The severe acute respiratory syndrome coronavirus 2 (SARS-CoV-2) virus is a novel betacoronavirus that likely emerged late last year from an animal reservoir in China. There is little to no pre-existing immunity against it in the human population. The clinical picture for the disease it causes, coronavirus disease 2019 (COVID-19), ranges from very mild to fatal. The virus is highly transmissible and has spread globally.
While the development of a vaccine is critical for its successful administration at scale, just as critical is the creation and execution of infrastructure necessary for widescale vaccination to greater than 100m people.
The WHO defines vaccine efficacy as follows:
Vaccine efficacy: % reduction in disease incidence in a vaccinated group compared to an unvaccinated group under optimal conditions
When will a SARS-CoV-2 vaccine candidate that has demonstrated an efficacy rate >75% in a n>500 RCT be administered to 100M people?
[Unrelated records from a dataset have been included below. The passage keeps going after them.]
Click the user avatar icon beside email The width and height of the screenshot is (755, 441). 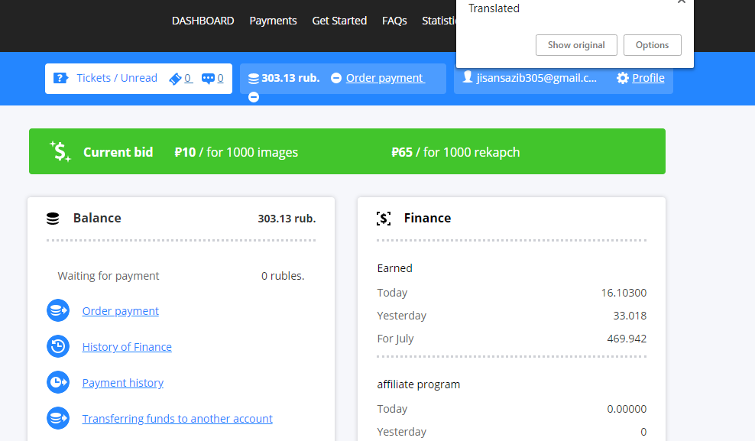pos(467,77)
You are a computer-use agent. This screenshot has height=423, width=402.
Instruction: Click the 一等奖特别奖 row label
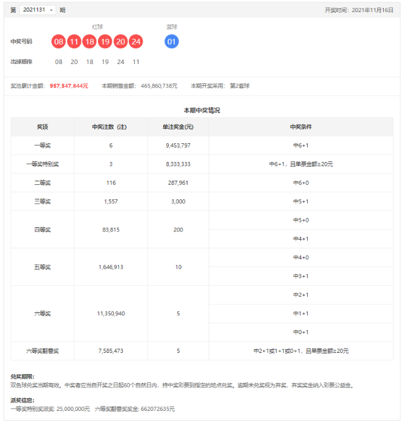pyautogui.click(x=42, y=164)
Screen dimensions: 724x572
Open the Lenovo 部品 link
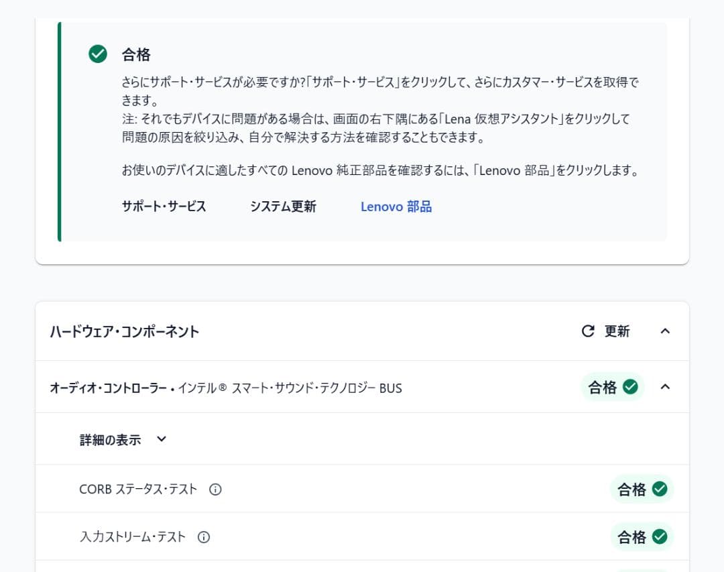(x=396, y=207)
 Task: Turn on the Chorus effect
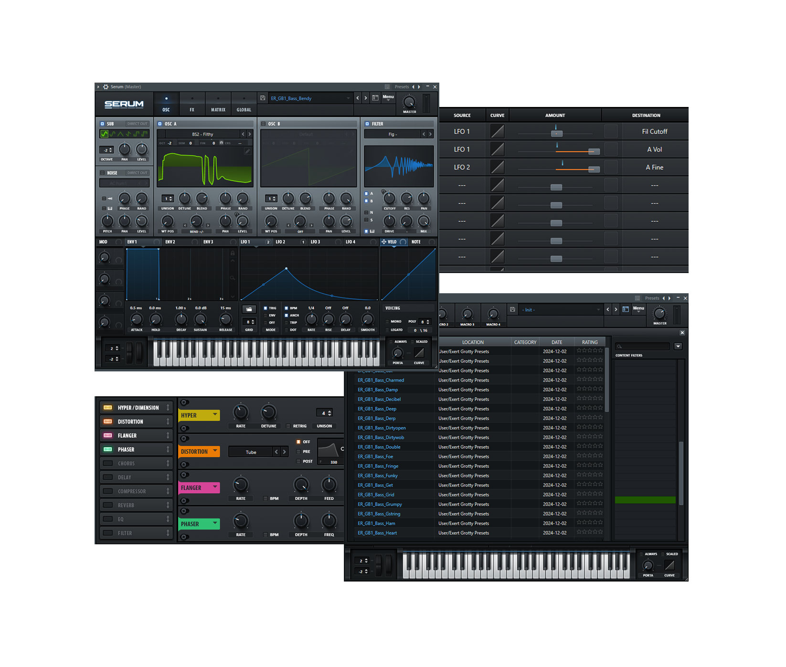click(x=108, y=463)
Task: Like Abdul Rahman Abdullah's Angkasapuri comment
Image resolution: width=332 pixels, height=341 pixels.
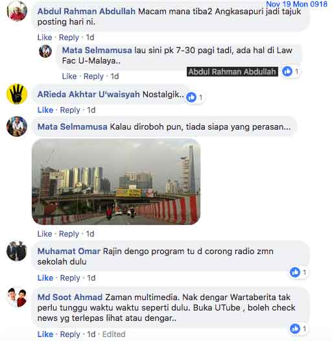Action: [45, 38]
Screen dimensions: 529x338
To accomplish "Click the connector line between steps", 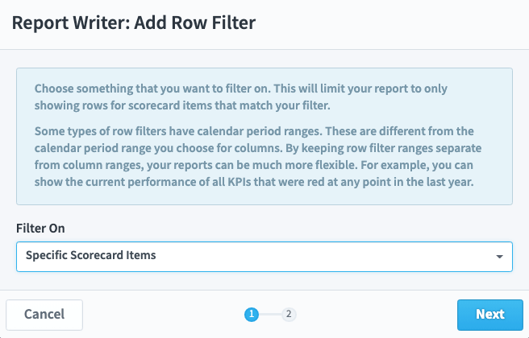I will click(x=270, y=315).
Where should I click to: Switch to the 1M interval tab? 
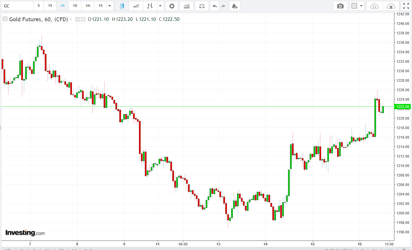tap(88, 6)
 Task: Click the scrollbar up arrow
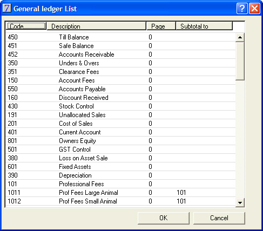(x=240, y=37)
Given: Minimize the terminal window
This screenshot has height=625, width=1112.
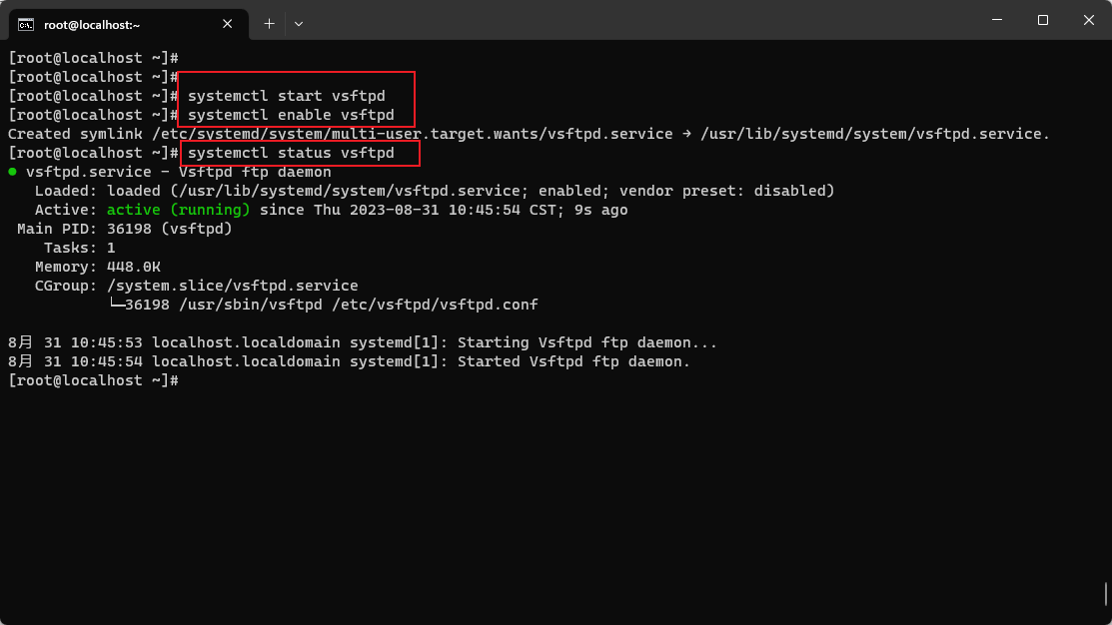Looking at the screenshot, I should (997, 19).
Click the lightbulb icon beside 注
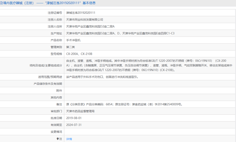This screenshot has height=142, width=236. point(58,139)

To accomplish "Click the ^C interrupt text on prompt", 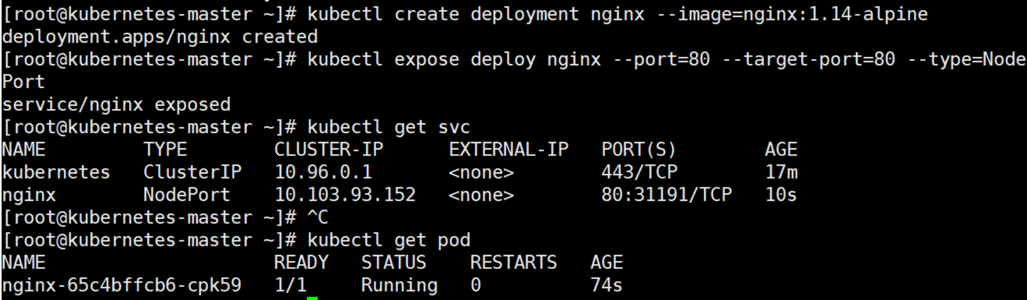I will coord(317,218).
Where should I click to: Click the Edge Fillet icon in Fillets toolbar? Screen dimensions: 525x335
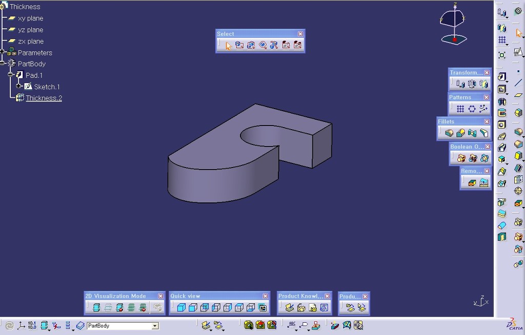pos(449,133)
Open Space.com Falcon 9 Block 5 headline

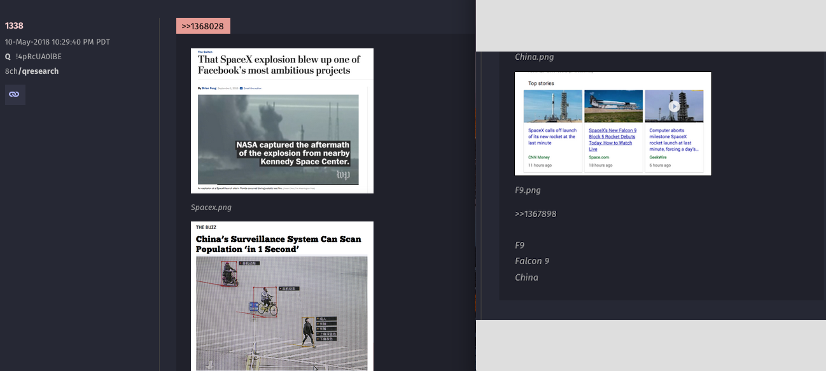pos(613,139)
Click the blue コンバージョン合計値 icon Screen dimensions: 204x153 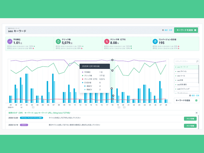pos(155,41)
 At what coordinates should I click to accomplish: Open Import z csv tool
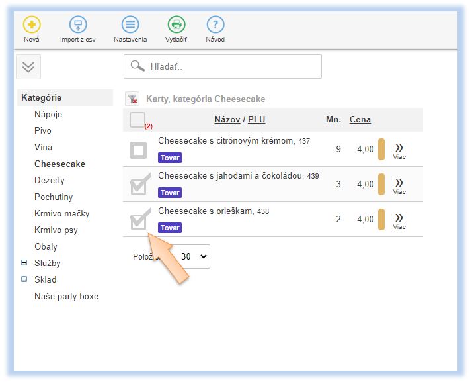pyautogui.click(x=78, y=25)
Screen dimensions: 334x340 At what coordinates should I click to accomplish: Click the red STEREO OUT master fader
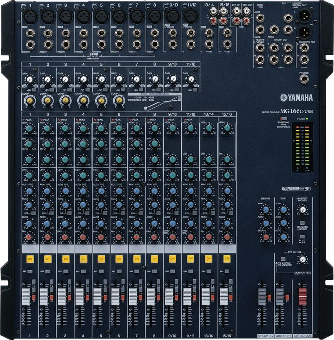click(302, 295)
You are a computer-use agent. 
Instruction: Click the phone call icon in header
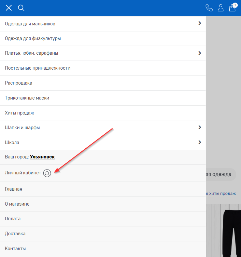pyautogui.click(x=209, y=8)
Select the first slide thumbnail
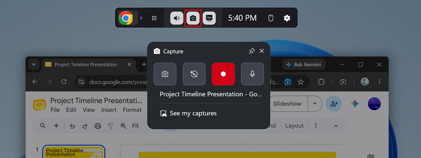This screenshot has height=158, width=421. click(74, 152)
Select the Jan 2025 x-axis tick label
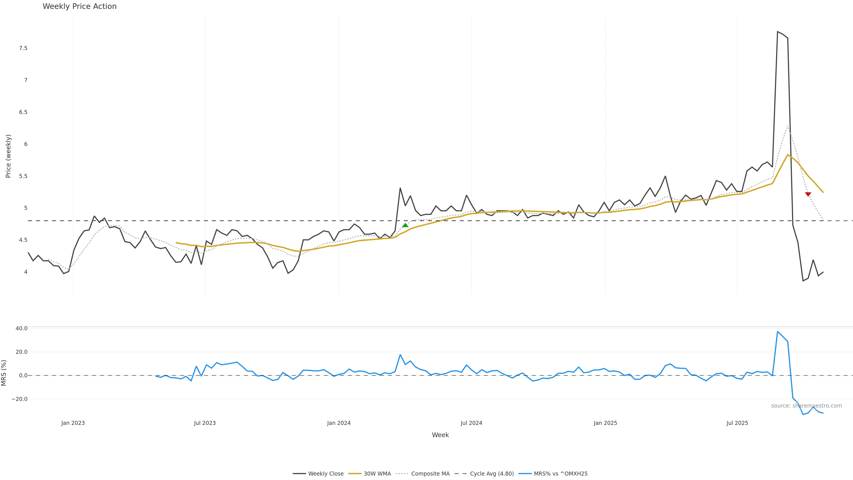Viewport: 853px width, 480px height. pyautogui.click(x=605, y=423)
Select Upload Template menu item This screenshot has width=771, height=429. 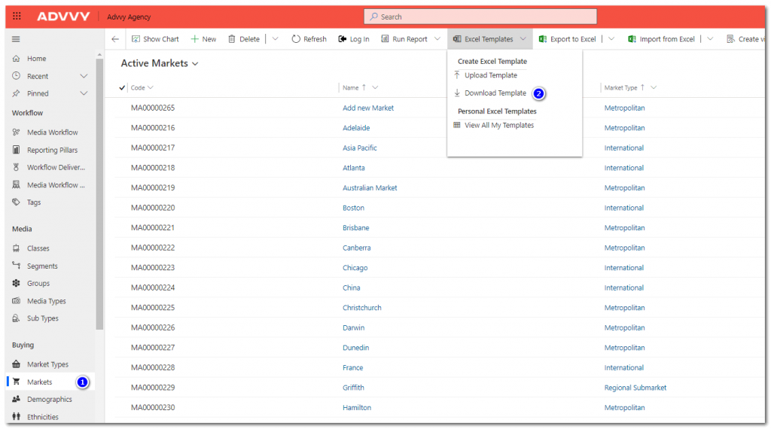pyautogui.click(x=490, y=75)
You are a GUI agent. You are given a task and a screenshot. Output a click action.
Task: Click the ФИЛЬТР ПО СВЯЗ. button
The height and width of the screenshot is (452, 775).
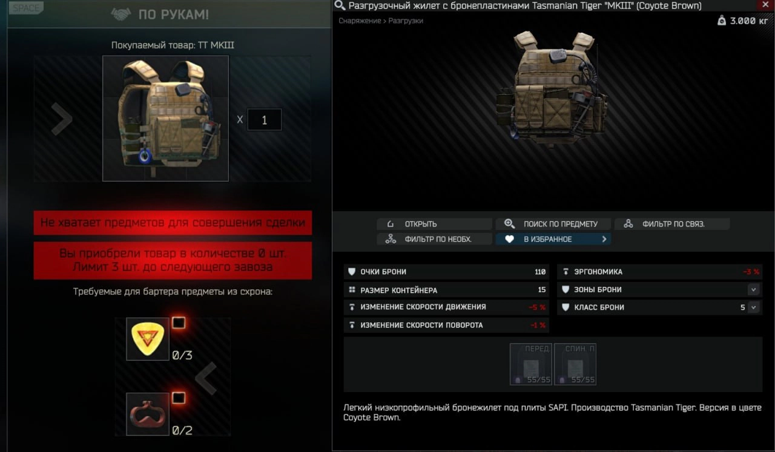click(672, 224)
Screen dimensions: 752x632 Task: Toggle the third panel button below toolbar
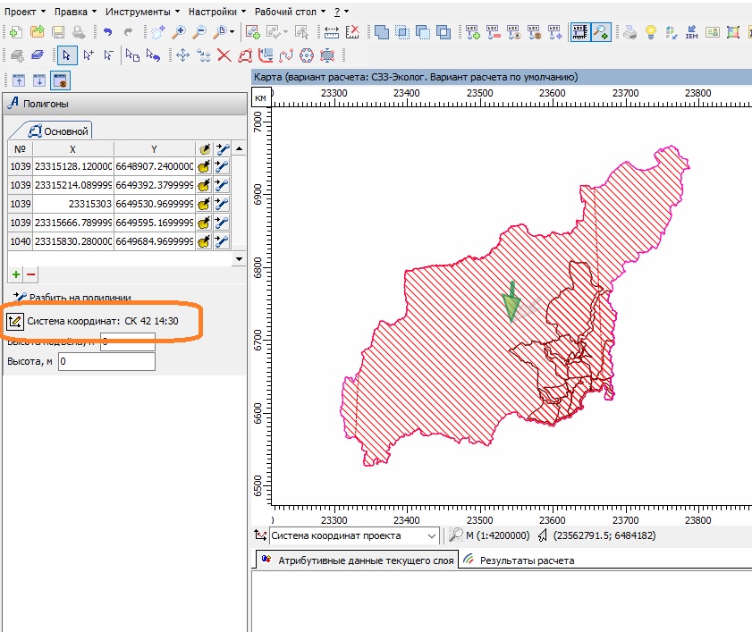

This question resolves as the date when the first credible article is published that presents the claim that at least 100 million people have been administered a vaccine that had been previously shown to have an efficacy rate exceeding >75% in a randomized controlled trial with at least 500 participants. This may all be from the same vaccine, for from multiple vaccines. A vaccine is considered "administered" to a person if they receive all the doses as prescribed.
If this does not resolve before 31 December 2022, it resolves as >31 December 2022.